Karora Singh, head of the Karorsinghia Misl, was issue less and had adopted his personal servant, Baghel Singh, as his successor. After the death of Karora Singh in the battle of Taraori against the Nawab of Kunjpur in 1761, Baghel Singh who belonged to a poor Dhalival family succeeded him as head of the Karorsinghia Misl.As well as being a good soldier, Baba Baghel Singh was a very good political negotiator and was able to win over many an adversary to his side. The Mughals, the Ruhilas, the Marathas and British sought his friendship.

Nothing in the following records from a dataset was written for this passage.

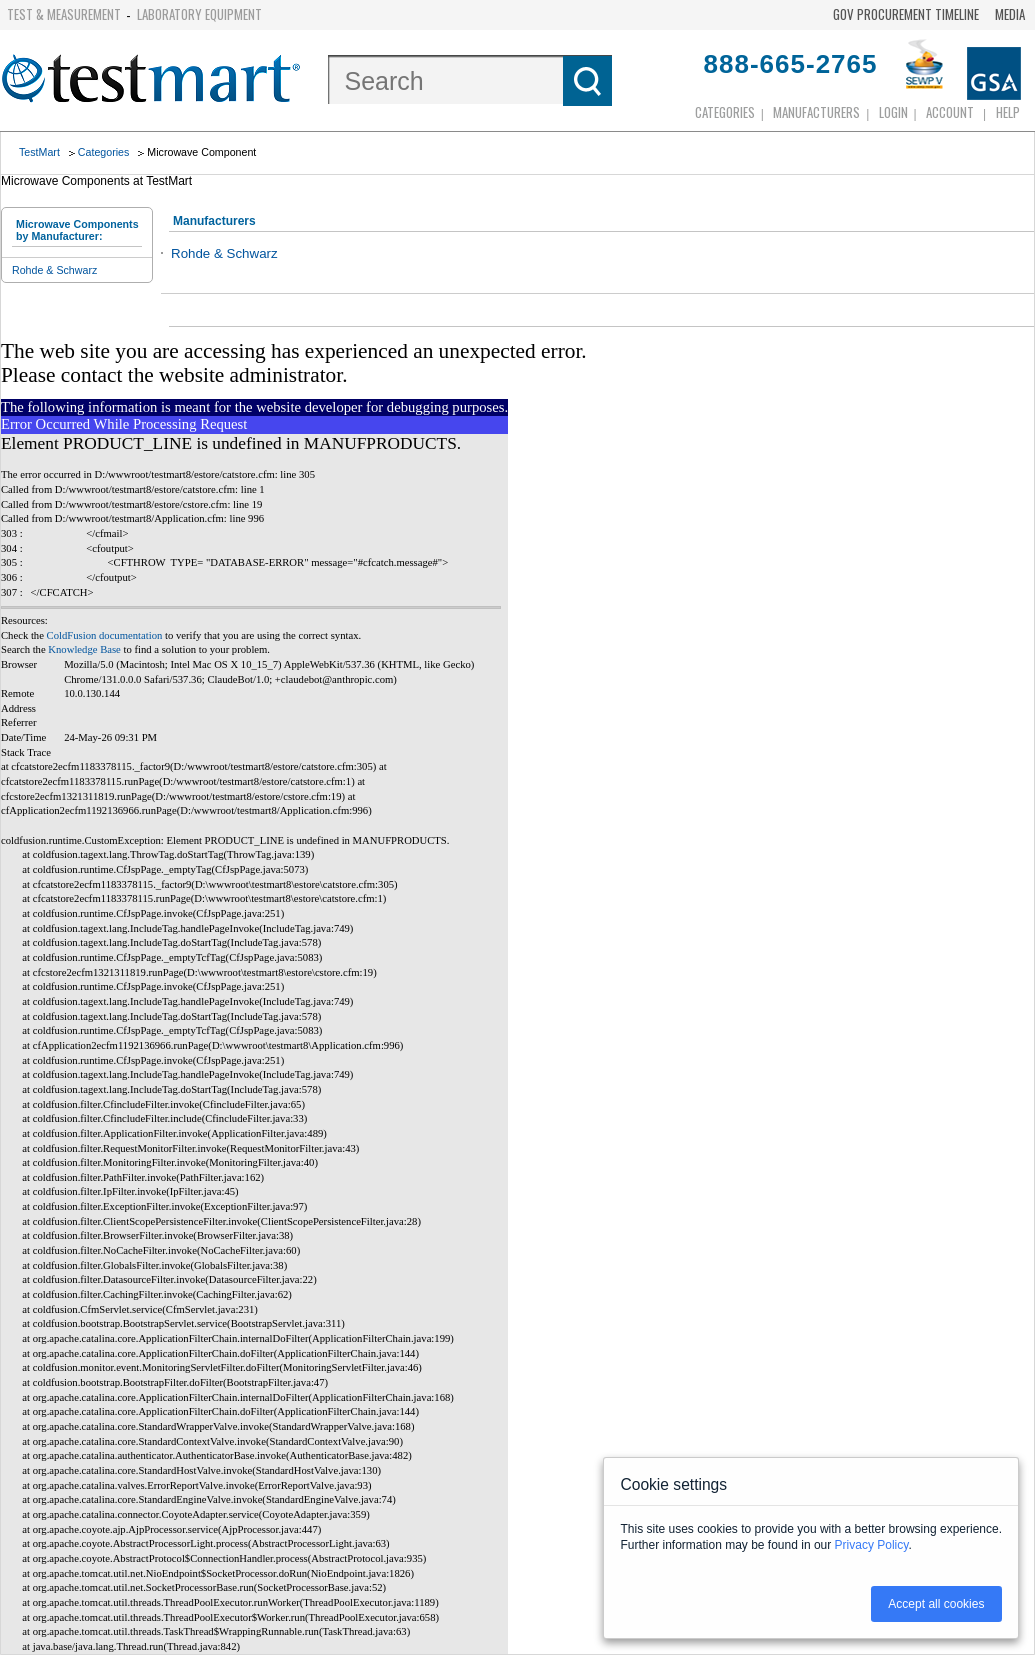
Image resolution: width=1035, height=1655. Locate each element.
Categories (725, 112)
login (893, 112)
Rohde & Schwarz (54, 270)
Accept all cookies (936, 1604)
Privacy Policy (872, 1545)
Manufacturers (816, 112)
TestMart (39, 152)
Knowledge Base (84, 649)
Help (1008, 112)
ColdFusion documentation (105, 635)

Baba Baghel Singh turned his attention towards the cis-Yamuna territories. Soon the Sikhs were invading territories in Delhi and beyond, including Meerut, Awadh, collecting tribute from the Nawabs of each area. He is celebrated in Sikh history as the vanquisher of Mughal Delhi.On 8 March 1783, Baghel Singh and Jassa Singh Ahluwalia encamped at a place later named as Tis Hazari, after the 30,000 troops of the Buddha Dal that were present there. This location has become synomous with the name of Baghel Singh. On the 11th of March 1783, the Khalsa forces composed of Buddha Dal chief, Jassa Singh Ahluwalia and Baba Baghel Singh entered the Red Fort(Lal Quila) in Delhi and occupied the Diwan-i-Am (Hall of Public Audience). The Mughal Ruler, Shah Alam II had no option but to surrender to the Khalsa armies. The forces of Jassa Singh Ramgharia were also present and took away the infamous ‘sill’ of platform of the Mughal ruler.

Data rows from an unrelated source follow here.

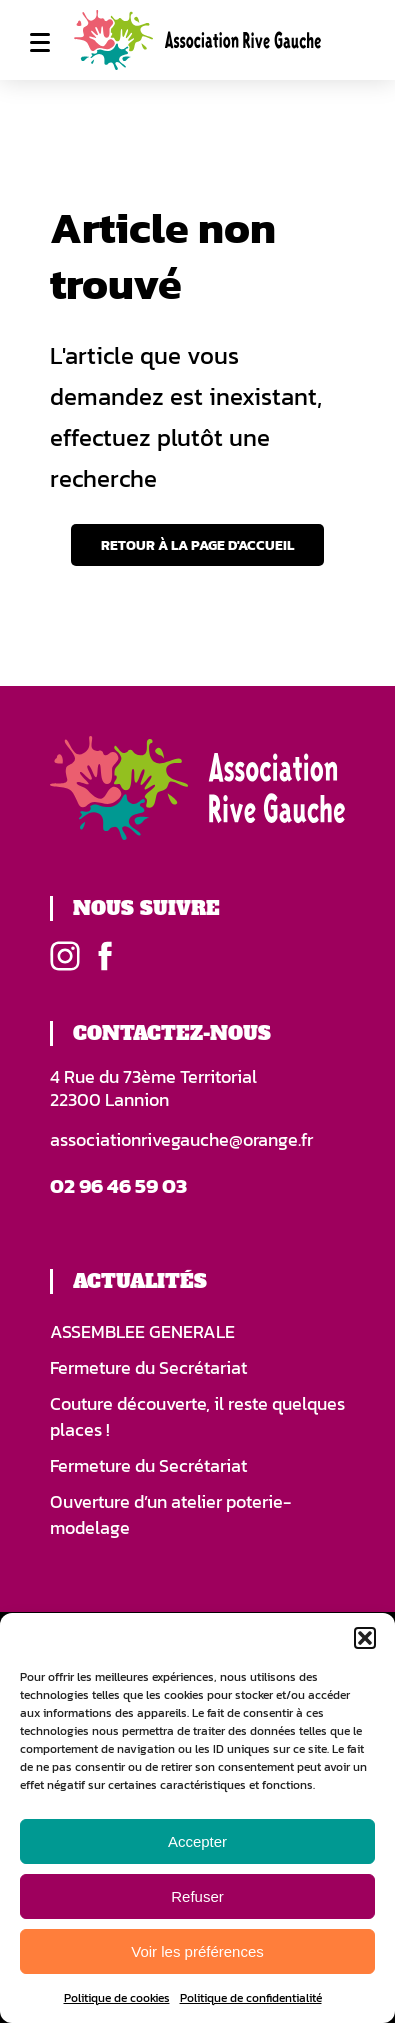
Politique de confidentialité (251, 1998)
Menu (40, 42)
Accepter (197, 1841)
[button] (365, 1638)
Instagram (65, 956)
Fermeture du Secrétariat (148, 1368)
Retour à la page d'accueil (197, 545)
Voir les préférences (197, 1951)
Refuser (197, 1896)
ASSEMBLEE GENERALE (142, 1332)
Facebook (105, 956)
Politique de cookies (117, 1998)
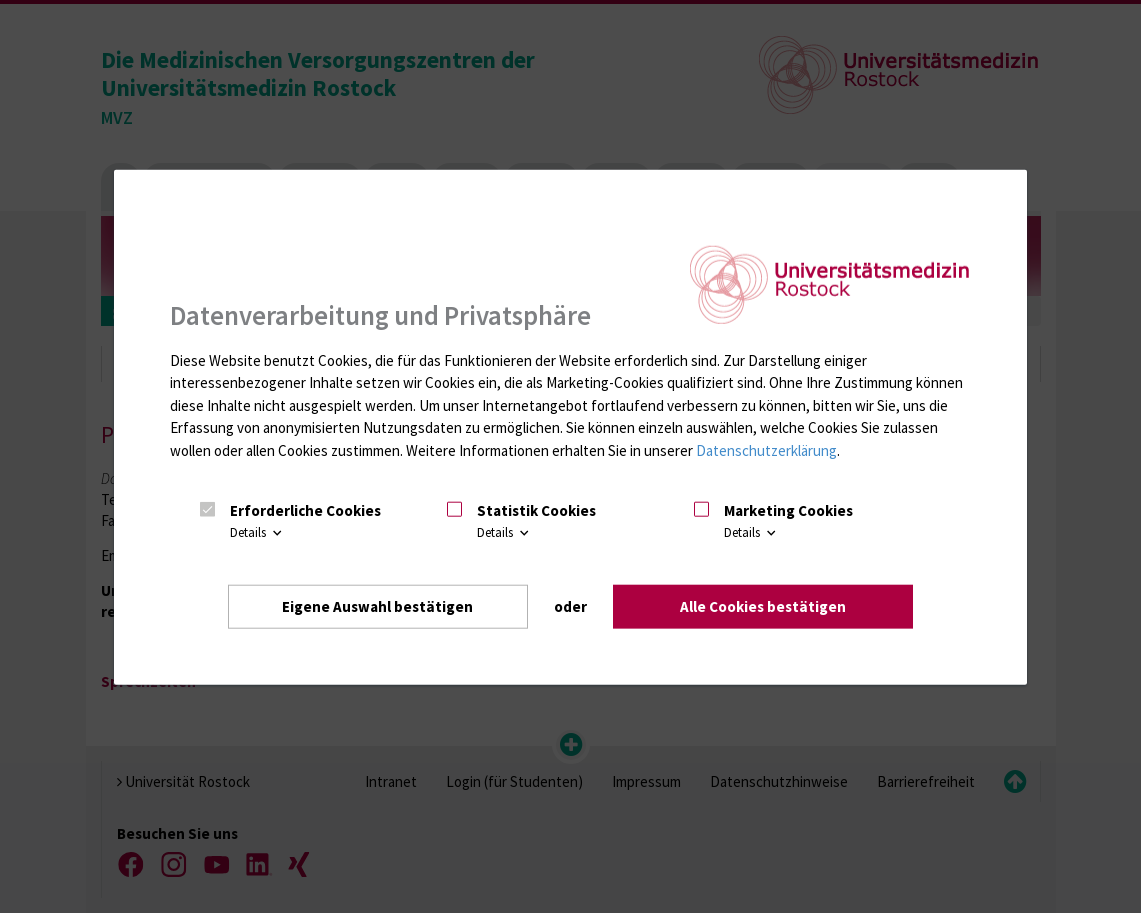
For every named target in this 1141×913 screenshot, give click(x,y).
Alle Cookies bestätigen (763, 605)
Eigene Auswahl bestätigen (377, 605)
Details (257, 532)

Sikhs marching to the Red fort in 2014 to mark Delhi Fateh Diwas
Baghel Singh remained in Delhi and built seven Gurudwaras to mark Sikh interests: Gurdwara Mata Sundri, Gurdwara Bangla Sahib, Gurdwara Bala Sahib,Gurdwara Rakab Ganj,Gurdwara Sis Ganj, Gurdwara Moti Bagh, and Gurdwara Majnu Ka Tilla. The Khalsa as part of their negotiations received taxes from the Mughals, Warren Hasting, Governor-General of India(1773 to 1785) recorded in a minute presented to his council:
‘While I was in Lucknow, they (Sikhs) carried their depredations to the very suburbs of Delhi, where two of their officers actually reside in a quarter called Subzi Mandi, which is chiefly occupied by shopkeepers, for the double purpose of levying their rauky (which is the name given to that contribution) and of protecting the inhabitants from the marauders of their own nations.’
Seven Gurdwaras built by Baba Baghel Singh in Delhi.

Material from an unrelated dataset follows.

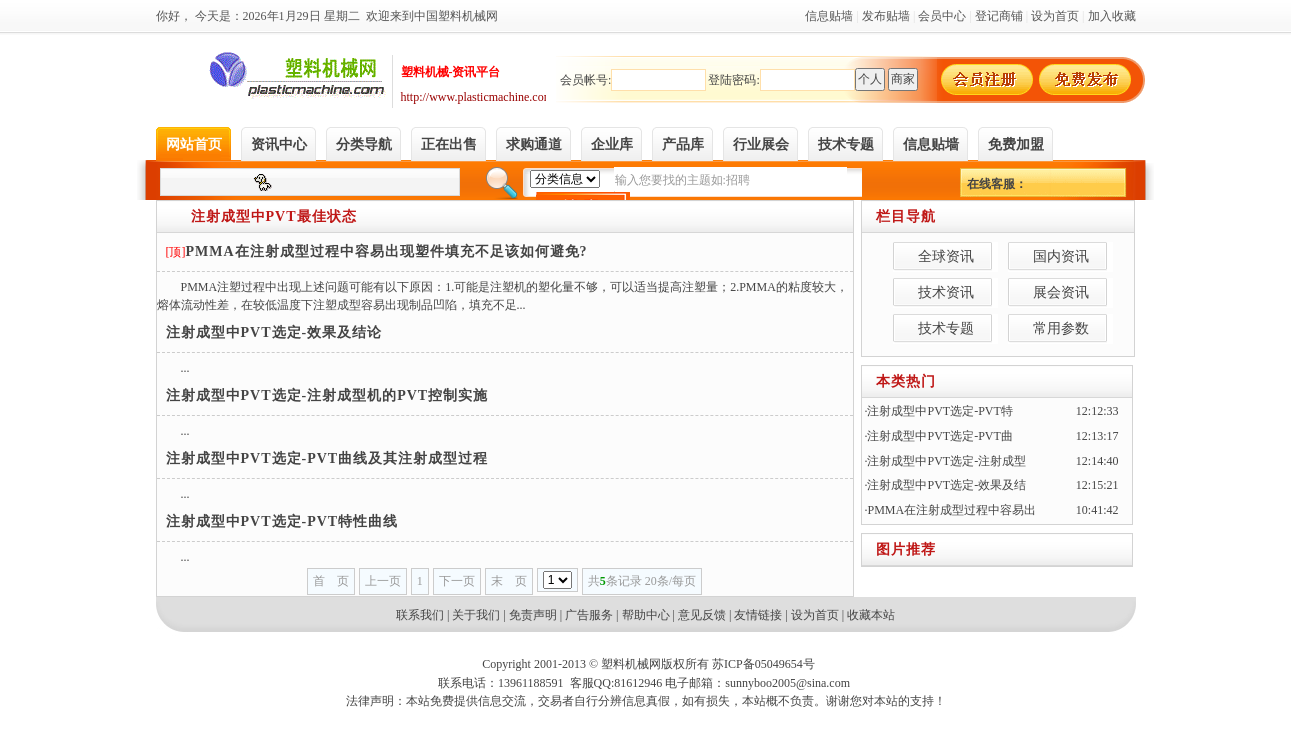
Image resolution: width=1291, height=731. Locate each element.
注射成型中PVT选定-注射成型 (946, 461)
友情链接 (758, 615)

The SMI is working on rare documents related to takeover of Delhi by the Khalsa and preliminary work shows how anxious the the British were when Baghel Singh took over Delhi.
The Delhi Sikh Gurdwara Management committee (DSGMC) will organise a two-day commemorative event Delhi Fateh Diwas on the 12th-13th March to mark the Khalsa’s victory on Delhi in 1783.